Racial variation in medical outcomes among living kidney donors

BACKGROUND: Data regarding health outcomes among living kidney donors are lacking, especially among nonwhite persons. METHODS: We linked identifiers from the Organ Procurement and Transplantation Network (OPTN) with administrative data of a private U.S. health insurer and performed a retrospective study of 4650 persons who had been living kidney donors from October 1987 through July 2007 and who had post-donation nephrectomy benefits with this insurer at some point from 2000 through 2007. We ascertained post-nephrectomy medical diagnoses and conditions requiring medical treatment from billing claims. Cox regression analyses with left and right censoring to account for observed periods of insurance benefits were used to estimate absolute prevalence and prevalence ratios for diagnoses after nephrectomy.
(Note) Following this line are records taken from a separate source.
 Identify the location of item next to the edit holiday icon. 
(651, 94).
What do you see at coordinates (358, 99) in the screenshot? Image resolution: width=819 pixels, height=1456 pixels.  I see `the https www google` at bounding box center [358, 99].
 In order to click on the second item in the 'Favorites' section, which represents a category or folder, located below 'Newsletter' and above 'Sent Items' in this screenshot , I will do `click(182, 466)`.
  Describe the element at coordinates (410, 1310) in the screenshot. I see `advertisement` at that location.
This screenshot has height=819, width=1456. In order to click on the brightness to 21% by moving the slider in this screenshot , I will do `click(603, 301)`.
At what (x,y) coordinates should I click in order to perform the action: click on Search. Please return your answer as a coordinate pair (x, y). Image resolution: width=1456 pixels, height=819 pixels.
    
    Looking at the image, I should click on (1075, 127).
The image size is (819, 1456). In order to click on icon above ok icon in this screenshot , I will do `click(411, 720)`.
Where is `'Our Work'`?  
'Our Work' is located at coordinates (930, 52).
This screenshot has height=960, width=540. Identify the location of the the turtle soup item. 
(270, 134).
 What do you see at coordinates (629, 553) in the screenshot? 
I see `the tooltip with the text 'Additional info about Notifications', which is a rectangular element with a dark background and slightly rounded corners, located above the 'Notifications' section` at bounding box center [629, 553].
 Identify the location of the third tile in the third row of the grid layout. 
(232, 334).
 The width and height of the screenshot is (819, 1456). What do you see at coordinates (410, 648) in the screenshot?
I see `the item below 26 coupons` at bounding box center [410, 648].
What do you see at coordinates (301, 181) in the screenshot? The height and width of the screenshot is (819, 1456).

We then compared prevalence patterns with those in the 2005–2006 National Health and Nutrition Examination Survey (NHANES) for the general population. RESULTS: Among the donors, 76.3% were white, 13.1% black, 8.2% Hispanic, and 2.4% another race or ethnic group. The median time from donation to the end of insurance benefits was 7.7 years. After kidney donation, black donors, as compared with white donors, had an increased risk of hypertension (adjusted hazard ratio, 1.52; 95% confidence interval [CI], 1.23 to 1.88), diabetes mellitus requiring drug therapy (adjusted hazard ratio, 2.31; 95% CI, 1.33 to 3.98), and chronic kidney disease (adjusted hazard ratio, 2.32; 95% CI, 1.48 to 3.62); findings were similar for Hispanic donors. The absolute prevalence of diabetes among all donors did not exceed that in the general population, but the prevalence of hypertension exceeded NHANES estimates in some subgroups. End-stage renal disease was identified in less than 1% of donors but was more common among black donors than among white donors. CONCLUSIONS: As in the general U.S. population, racial disparities in medical conditions occur among living kidney donors. Increased attention to health outcomes among demographically diverse kidney donors is needed. (Funded by the National Institute of Diabetes and Digestive and Kidney Diseases and others.